** Opening Data records block **

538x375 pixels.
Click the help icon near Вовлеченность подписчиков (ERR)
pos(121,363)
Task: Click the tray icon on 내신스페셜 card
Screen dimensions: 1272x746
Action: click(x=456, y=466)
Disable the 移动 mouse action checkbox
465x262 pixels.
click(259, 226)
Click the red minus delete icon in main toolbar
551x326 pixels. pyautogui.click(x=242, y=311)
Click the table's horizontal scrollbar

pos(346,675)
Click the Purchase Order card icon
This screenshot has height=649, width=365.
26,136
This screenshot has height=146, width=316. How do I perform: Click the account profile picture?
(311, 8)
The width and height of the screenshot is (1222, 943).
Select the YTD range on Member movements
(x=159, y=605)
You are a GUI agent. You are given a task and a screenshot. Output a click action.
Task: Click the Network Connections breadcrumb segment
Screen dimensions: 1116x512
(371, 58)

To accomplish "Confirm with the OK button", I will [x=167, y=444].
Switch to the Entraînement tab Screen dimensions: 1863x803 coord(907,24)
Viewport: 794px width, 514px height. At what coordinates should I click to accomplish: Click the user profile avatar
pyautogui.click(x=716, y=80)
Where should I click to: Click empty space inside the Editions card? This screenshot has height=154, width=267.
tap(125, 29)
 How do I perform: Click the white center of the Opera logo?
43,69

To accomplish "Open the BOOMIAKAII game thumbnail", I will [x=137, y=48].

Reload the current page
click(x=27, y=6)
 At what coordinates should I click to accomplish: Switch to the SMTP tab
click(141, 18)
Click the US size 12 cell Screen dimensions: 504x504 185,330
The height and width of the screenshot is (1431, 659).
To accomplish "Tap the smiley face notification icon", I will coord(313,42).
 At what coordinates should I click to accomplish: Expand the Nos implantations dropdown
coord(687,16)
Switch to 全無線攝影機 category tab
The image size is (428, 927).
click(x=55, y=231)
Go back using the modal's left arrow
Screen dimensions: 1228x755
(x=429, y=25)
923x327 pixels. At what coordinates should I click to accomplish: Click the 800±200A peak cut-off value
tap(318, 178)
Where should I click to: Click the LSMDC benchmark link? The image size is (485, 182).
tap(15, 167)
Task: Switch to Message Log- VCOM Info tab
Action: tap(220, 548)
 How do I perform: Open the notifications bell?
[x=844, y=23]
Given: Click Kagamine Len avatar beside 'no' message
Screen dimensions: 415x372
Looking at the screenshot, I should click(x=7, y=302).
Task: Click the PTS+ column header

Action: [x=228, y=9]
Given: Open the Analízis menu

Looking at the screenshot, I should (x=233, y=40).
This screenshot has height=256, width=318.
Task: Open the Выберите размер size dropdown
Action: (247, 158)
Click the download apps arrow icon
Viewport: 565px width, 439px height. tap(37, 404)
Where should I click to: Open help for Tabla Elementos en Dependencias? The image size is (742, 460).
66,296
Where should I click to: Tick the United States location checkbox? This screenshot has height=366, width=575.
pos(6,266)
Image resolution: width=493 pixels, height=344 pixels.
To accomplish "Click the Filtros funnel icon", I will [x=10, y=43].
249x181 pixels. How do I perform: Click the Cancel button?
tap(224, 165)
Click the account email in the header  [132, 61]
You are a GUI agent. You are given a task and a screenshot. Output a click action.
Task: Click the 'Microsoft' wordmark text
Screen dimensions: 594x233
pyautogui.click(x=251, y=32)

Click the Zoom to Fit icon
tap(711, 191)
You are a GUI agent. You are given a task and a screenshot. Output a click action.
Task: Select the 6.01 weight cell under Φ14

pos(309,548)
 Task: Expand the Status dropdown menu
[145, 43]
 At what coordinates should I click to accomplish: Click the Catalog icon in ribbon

** Closing Data records block **

## Aim of the task
Give the material above again in its entirety, exactly as it appears.

## Your solution
538x375 pixels.
Click the help icon near Вовлеченность подписчиков (ERR)
pos(121,363)
Task: Click the tray icon on 내신스페셜 card
Screen dimensions: 1272x746
Action: click(x=456, y=466)
Disable the 移动 mouse action checkbox
465x262 pixels.
click(259, 226)
Click the red minus delete icon in main toolbar
551x326 pixels. pyautogui.click(x=242, y=311)
Click the table's horizontal scrollbar

pos(346,675)
Click the Purchase Order card icon
This screenshot has height=649, width=365.
26,136
This screenshot has height=146, width=316. How do I perform: Click the account profile picture?
(311, 8)
The width and height of the screenshot is (1222, 943).
Select the YTD range on Member movements
(x=159, y=605)
You are a GUI agent. You are given a task and a screenshot. Output a click action.
Task: Click the Network Connections breadcrumb segment
Screen dimensions: 1116x512
(371, 58)

To accomplish "Confirm with the OK button", I will [x=167, y=444].
Switch to the Entraînement tab Screen dimensions: 1863x803 coord(907,24)
Viewport: 794px width, 514px height. At what coordinates should I click to accomplish: Click the user profile avatar
pyautogui.click(x=716, y=80)
Where should I click to: Click empty space inside the Editions card? This screenshot has height=154, width=267.
tap(125, 29)
 How do I perform: Click the white center of the Opera logo?
43,69

To accomplish "Open the BOOMIAKAII game thumbnail", I will [x=137, y=48].

Reload the current page
click(x=27, y=6)
 At what coordinates should I click to accomplish: Switch to the SMTP tab
click(141, 18)
Click the US size 12 cell Screen dimensions: 504x504 185,330
The height and width of the screenshot is (1431, 659).
To accomplish "Tap the smiley face notification icon", I will coord(313,42).
 At what coordinates should I click to accomplish: Expand the Nos implantations dropdown
coord(687,16)
Switch to 全無線攝影機 category tab
The image size is (428, 927).
click(x=55, y=231)
Go back using the modal's left arrow
Screen dimensions: 1228x755
(x=429, y=25)
923x327 pixels. At what coordinates should I click to accomplish: Click the 800±200A peak cut-off value
tap(318, 178)
Where should I click to: Click the LSMDC benchmark link? The image size is (485, 182).
tap(15, 167)
Task: Switch to Message Log- VCOM Info tab
Action: tap(220, 548)
 How do I perform: Open the notifications bell?
[x=844, y=23]
Given: Click Kagamine Len avatar beside 'no' message
Screen dimensions: 415x372
Looking at the screenshot, I should click(x=7, y=302).
Task: Click the PTS+ column header

Action: [x=228, y=9]
Given: Open the Analízis menu

Looking at the screenshot, I should (x=233, y=40).
This screenshot has height=256, width=318.
Task: Open the Выберите размер size dropdown
Action: (247, 158)
Click the download apps arrow icon
Viewport: 565px width, 439px height. tap(37, 404)
Where should I click to: Open help for Tabla Elementos en Dependencias? The image size is (742, 460).
66,296
Where should I click to: Tick the United States location checkbox? This screenshot has height=366, width=575.
pos(6,266)
Image resolution: width=493 pixels, height=344 pixels.
To accomplish "Click the Filtros funnel icon", I will [x=10, y=43].
249x181 pixels. How do I perform: Click the Cancel button?
tap(224, 165)
Click the account email in the header  [132, 61]
You are a GUI agent. You are given a task and a screenshot. Output a click action.
Task: Click the 'Microsoft' wordmark text
Screen dimensions: 594x233
pyautogui.click(x=251, y=32)

Click the Zoom to Fit icon
tap(711, 191)
You are a GUI agent. You are given a task and a screenshot. Output a click action.
Task: Select the 6.01 weight cell under Φ14

pos(309,548)
 Task: Expand the Status dropdown menu
[145, 43]
 At what coordinates should I click to accomplish: Click the Catalog icon in ribbon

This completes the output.